Pottinger’s team, which lost 7-5 in Friday’s Game 1, included three 2010 Olympians. Schultz said her team — the defending national champions — needed to manage its emotions in a game it knew would be close. Once it was over, however, they let their feelings fly.
“They’re all just very excited and in shock,” Schultz said of a posse of family and friends who saw her earn a second trip to the Olympics. “All the hard work and everything has come together. We were all crying. The emotions just drained through us.
“Our team’s goal was to stay focused on the four of us on the sheet of ice. We knew all the shots we’d be playing we’d played before. Knowing we worked so hard for this moment, our goal was to stay in the moment and keep our nerves calm. Really, just breathe.”
That was not as simple as it sounds in a game that fulfilled three years of hopes and dreams and labor and sweat. Brown was part of the 1998 Olympic team and had fallen short in three tries for a return trip. McCormick was the skip of the 2010 Olympic team; after a poor showing in Vancouver, her three teammates — including Pottinger and Natalie Nicholson of Bemidji — left her to form their own squad.
Schultz played in the 2006 Olympics on a team skipped by Cassie Johnson Potter of St. Paul, and Swisshelm made the Olympic team in 2002. The four teammates, among the most decorated women curlers in the U.S., played well throughout the Olympic trials and grew stronger over the final games.
After Pottinger took a 1-0 lead Saturday, Brown scored two points in the second end and never trailed again.

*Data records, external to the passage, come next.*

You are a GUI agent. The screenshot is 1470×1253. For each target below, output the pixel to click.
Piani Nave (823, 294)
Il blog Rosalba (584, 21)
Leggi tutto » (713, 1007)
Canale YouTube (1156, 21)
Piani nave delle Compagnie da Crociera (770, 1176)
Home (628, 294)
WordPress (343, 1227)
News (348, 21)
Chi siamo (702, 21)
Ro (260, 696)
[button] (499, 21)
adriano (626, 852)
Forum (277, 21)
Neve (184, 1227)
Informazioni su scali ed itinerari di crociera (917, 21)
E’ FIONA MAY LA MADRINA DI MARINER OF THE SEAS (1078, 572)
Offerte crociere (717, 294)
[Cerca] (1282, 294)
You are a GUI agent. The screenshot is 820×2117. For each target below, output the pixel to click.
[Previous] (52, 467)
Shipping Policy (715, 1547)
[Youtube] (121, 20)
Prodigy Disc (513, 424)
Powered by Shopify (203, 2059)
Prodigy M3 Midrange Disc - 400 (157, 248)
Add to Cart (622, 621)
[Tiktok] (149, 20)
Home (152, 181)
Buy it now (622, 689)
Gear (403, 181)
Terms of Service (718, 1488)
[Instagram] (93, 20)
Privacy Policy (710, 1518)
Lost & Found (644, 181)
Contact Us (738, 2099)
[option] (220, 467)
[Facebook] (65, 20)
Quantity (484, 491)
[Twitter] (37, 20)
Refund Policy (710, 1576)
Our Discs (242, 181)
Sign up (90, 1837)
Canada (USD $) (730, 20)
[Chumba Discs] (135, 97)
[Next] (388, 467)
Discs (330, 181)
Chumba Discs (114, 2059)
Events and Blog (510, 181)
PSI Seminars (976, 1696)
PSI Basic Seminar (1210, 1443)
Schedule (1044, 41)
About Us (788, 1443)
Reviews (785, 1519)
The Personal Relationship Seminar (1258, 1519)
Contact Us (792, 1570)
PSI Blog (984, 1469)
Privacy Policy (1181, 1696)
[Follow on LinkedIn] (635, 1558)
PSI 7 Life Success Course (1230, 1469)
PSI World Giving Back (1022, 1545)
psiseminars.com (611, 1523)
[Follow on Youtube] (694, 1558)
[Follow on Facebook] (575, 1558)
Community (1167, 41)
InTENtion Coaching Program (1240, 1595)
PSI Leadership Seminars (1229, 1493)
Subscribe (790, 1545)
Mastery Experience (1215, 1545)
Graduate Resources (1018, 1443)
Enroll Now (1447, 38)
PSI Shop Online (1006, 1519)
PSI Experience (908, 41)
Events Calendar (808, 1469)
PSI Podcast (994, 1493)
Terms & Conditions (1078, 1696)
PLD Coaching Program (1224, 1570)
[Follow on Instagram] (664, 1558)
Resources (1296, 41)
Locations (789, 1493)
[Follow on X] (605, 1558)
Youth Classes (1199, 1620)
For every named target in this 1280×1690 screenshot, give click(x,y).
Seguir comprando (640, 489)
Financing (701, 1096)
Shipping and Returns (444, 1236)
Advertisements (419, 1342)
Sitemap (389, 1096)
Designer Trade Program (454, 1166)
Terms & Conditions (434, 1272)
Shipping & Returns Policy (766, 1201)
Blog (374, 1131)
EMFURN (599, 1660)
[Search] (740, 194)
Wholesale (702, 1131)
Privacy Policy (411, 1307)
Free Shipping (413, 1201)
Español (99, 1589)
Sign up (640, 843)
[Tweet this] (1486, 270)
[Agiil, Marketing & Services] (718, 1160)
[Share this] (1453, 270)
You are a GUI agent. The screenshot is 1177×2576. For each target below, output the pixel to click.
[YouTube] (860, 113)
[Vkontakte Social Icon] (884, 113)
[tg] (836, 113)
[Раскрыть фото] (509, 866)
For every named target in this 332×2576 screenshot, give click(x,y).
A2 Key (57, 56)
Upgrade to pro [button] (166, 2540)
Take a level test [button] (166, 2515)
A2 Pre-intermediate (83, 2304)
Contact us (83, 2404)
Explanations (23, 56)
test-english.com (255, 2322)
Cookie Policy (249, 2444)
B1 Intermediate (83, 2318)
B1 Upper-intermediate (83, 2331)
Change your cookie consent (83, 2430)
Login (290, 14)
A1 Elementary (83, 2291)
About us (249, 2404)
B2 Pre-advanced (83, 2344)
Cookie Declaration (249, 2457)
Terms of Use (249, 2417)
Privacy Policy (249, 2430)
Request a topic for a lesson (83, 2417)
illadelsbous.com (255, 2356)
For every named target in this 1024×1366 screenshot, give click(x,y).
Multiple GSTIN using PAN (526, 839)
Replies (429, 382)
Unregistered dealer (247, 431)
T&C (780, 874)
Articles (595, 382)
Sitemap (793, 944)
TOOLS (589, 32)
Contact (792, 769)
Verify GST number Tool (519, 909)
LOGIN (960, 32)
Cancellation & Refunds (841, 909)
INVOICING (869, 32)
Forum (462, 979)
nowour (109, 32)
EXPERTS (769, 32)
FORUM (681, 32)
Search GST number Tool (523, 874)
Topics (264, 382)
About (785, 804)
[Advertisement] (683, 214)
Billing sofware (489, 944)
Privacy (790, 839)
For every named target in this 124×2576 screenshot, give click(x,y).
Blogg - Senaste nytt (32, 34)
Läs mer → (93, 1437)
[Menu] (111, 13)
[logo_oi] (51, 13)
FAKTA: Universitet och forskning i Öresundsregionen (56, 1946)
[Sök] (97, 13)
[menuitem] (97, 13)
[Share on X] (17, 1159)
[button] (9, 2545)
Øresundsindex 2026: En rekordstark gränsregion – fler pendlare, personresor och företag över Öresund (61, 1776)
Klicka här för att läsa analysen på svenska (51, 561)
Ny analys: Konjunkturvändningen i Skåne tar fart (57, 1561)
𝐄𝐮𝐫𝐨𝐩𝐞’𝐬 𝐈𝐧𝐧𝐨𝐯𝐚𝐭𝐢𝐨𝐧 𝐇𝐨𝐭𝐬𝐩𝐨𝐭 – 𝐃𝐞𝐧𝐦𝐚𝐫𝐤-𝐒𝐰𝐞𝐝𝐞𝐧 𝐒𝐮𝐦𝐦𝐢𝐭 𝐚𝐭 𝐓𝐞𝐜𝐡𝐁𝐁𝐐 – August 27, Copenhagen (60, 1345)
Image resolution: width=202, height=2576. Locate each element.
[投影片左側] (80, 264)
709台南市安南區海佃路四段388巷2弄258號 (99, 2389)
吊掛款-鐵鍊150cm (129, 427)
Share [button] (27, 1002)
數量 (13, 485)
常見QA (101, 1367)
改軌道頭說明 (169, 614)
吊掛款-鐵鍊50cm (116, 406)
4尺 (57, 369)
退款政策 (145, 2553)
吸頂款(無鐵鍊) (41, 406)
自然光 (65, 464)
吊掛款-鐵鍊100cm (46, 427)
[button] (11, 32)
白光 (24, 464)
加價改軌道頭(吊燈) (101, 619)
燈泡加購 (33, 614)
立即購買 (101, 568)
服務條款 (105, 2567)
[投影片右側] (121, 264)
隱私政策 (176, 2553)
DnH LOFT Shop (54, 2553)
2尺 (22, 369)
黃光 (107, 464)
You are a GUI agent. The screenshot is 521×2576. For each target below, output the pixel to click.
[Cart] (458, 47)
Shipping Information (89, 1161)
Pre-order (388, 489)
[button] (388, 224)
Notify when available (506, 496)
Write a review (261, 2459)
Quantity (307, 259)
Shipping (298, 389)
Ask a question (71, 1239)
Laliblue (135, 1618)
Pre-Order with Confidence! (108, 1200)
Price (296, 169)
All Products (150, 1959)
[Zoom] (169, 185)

A strong ninth end by Pottinger’s team erased a 7-5 deficit and pulled it even heading into the final end. But Schultz said Brown has “nerves of steel,” and she finished with two spot-on shots to win.
Fenson’s team possesses the same unflappability, which carried it to a victory that kept its Olympic hopes alive. After dropping a 9-8 decision in 11 ends in Friday’s Game 1, it battled Shuster to an extra end again on Saturday with a different result.
With Fenson leading 4-3 after nine ends, Shuster had the advantage of throwing the last rock in the 10th. He was held to a single point, tying it 4-4. Fenson had the last shot in the 11th end, and his team’s precision gave him an easy path to score the winning point with a takeout on the final stone.
“We had a little firmer game plan today, stuck to it a little bit better and played a little bit better,” Fenson said. “My team handles these big games really well. I never worry about them. I know they’re going to show up, and I know they’re going to be relaxed.”
That was the goal for Brown’s team, too. Though her last shot was exactly the one the Wisconsin native wanted to throw for the victory, she and her teammates didn’t exhale until it came to rest in the spot that sent them to Sochi.
“I thought it was pretty good, but they weren’t sweeping very hard,” Brown said. “I was not celebrating until it came to a complete stop. I was pretty thrilled.”